There was no time—not a second—not the fraction of a second. Desperately, frantically he shoved the boat clear of the wharf. Once—twice—three times he turned the engine over without success—and then the boat leaped forward. Jimmie Dale snatched the mask from his face, and jumped for the steering wheel. The police were rushing out along the wharf. He could just faintly discern Mittel now—the man was staggering about, his hands clapped to his face. A peremptory order to halt, coupled with a threat to fire, rang out sharply—and Jimmie Dale flung himself flat in the bottom of the boat. The wharf edge seemed to open in little, crackling jets of flame, came the roar of reports like a miniature battery in action, then the flop, flop, flop, as the lead tore up the water around him, the duller thud as a bullet buried its nose in the boat^s side, and the curious rip and squeak as a splinter flew. Then Mittel's voice, high-pitched, as though in pain:
"Can't any of you run a motor boat? He's got me bad, I'm afraid. That other one there is twice as fast."
"Sure!" another voice responded promptly. "And if that's right, he's run his head into a trap. Cast loose, there MacVeay, and pile in, all of you! You go back to the house, Mr. Mittel, and fix yourself up. We'll get him!"

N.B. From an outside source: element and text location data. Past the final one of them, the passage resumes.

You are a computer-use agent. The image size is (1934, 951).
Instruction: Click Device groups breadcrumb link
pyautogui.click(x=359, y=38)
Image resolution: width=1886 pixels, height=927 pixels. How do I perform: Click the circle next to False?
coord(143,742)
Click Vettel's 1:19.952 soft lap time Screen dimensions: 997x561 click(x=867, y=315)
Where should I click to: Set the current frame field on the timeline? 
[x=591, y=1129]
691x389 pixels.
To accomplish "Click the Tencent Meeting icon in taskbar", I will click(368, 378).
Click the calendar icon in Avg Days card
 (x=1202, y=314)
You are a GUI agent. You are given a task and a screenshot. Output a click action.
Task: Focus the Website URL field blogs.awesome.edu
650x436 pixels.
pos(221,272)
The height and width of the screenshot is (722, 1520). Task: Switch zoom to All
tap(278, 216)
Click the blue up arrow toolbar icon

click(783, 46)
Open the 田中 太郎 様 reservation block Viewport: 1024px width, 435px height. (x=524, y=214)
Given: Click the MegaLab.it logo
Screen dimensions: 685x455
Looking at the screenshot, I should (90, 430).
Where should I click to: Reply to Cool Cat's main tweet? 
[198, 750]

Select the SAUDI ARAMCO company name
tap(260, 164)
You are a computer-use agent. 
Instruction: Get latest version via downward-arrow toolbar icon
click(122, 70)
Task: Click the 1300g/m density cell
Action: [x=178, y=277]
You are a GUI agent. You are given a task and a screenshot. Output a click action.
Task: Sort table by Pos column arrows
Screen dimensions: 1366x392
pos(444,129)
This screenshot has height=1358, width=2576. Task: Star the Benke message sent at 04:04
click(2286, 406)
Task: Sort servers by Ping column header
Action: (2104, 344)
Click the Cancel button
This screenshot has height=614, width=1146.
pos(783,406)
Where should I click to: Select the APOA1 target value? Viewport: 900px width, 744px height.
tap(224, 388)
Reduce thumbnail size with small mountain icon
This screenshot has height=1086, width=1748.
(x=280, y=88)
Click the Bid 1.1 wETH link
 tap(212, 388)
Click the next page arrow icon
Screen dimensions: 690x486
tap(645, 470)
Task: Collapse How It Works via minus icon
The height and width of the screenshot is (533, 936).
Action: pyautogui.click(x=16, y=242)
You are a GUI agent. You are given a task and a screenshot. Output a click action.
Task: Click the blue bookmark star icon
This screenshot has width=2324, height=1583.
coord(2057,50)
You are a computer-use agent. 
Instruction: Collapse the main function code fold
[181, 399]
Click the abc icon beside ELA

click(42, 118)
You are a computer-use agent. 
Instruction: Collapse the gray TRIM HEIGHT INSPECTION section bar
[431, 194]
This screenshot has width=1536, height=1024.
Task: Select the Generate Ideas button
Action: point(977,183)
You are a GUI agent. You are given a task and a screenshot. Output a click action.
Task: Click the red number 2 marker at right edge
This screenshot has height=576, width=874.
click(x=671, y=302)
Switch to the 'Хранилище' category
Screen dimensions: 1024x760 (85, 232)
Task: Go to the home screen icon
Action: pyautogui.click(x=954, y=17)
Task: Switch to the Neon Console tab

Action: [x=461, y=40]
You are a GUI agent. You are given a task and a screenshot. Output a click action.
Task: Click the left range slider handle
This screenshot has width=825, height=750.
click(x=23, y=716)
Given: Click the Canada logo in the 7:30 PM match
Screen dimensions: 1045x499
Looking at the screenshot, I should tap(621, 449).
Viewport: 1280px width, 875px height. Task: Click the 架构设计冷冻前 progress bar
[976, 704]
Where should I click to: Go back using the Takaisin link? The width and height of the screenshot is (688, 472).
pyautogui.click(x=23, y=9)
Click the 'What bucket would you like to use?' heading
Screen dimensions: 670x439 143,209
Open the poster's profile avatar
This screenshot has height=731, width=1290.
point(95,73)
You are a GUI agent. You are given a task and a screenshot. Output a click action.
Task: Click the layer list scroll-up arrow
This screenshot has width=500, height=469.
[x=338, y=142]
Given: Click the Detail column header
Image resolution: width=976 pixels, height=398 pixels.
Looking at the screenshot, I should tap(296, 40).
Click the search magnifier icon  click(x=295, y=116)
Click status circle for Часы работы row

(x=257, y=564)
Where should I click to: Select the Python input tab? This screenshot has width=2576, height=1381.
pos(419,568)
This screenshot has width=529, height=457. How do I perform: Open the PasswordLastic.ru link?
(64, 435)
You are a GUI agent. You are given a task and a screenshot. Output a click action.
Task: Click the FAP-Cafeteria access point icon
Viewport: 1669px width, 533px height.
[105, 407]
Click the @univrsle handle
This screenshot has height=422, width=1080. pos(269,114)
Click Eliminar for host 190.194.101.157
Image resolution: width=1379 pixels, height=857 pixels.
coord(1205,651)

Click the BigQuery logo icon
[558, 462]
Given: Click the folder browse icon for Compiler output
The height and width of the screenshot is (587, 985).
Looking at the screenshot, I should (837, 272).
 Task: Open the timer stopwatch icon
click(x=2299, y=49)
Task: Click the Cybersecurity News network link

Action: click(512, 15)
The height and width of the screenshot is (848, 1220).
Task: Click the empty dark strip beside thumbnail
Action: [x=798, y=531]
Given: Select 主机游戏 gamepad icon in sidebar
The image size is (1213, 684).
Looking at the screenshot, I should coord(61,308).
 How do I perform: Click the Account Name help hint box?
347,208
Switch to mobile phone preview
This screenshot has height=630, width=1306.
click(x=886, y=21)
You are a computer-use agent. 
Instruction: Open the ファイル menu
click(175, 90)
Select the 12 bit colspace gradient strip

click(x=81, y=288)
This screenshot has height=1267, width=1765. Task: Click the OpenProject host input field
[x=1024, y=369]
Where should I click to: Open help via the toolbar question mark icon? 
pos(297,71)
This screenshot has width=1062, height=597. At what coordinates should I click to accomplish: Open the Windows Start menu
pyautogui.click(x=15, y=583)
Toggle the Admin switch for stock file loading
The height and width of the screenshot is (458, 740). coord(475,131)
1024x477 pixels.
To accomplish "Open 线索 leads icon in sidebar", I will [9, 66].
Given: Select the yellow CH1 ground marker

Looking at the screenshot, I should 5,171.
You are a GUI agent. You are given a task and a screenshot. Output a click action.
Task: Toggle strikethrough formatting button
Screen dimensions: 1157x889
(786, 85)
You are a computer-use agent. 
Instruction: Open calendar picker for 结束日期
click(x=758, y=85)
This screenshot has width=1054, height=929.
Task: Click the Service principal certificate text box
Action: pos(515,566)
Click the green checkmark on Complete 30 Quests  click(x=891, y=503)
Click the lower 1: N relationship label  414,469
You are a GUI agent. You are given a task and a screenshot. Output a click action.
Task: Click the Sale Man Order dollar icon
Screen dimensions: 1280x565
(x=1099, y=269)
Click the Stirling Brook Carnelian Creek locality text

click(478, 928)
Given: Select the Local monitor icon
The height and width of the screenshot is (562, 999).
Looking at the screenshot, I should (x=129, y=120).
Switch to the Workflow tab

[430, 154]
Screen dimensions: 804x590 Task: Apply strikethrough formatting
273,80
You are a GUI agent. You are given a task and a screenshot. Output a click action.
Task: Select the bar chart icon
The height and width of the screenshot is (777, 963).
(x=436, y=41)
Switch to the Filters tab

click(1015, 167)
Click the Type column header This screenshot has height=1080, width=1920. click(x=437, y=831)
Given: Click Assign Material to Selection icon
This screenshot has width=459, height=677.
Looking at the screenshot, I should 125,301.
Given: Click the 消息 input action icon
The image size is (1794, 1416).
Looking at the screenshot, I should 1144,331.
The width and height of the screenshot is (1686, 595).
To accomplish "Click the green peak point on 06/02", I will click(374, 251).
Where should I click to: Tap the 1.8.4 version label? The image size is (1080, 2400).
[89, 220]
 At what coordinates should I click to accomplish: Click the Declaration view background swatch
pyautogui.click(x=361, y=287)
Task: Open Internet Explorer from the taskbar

Jimmie Dale's lips thinned. It was true! If the other boat had any speed at all, it was only a question of time before he would be overtaken. The only point at issue was how much time. It was dark—that was in his favour—but it was not so dark but that a boat could be distinguished on the water for quite a distance, for a longer distance than he could hope to put between them. There was no chance of eluding the police that way! The keen, facile brain that had saved the Gray Seal a hundred times before was weaving, planning, discarding, eliminating, scheming a way out—with death, ruin, disaster the price of failure. His eyes swept the dim, irregular outline of the shore. To his right, in the opposite direction from where he had left his car, and perhaps a mile ahead, as well as he could judge, the land seemed to run out into a point. Jimmie Dale headed for it instantly.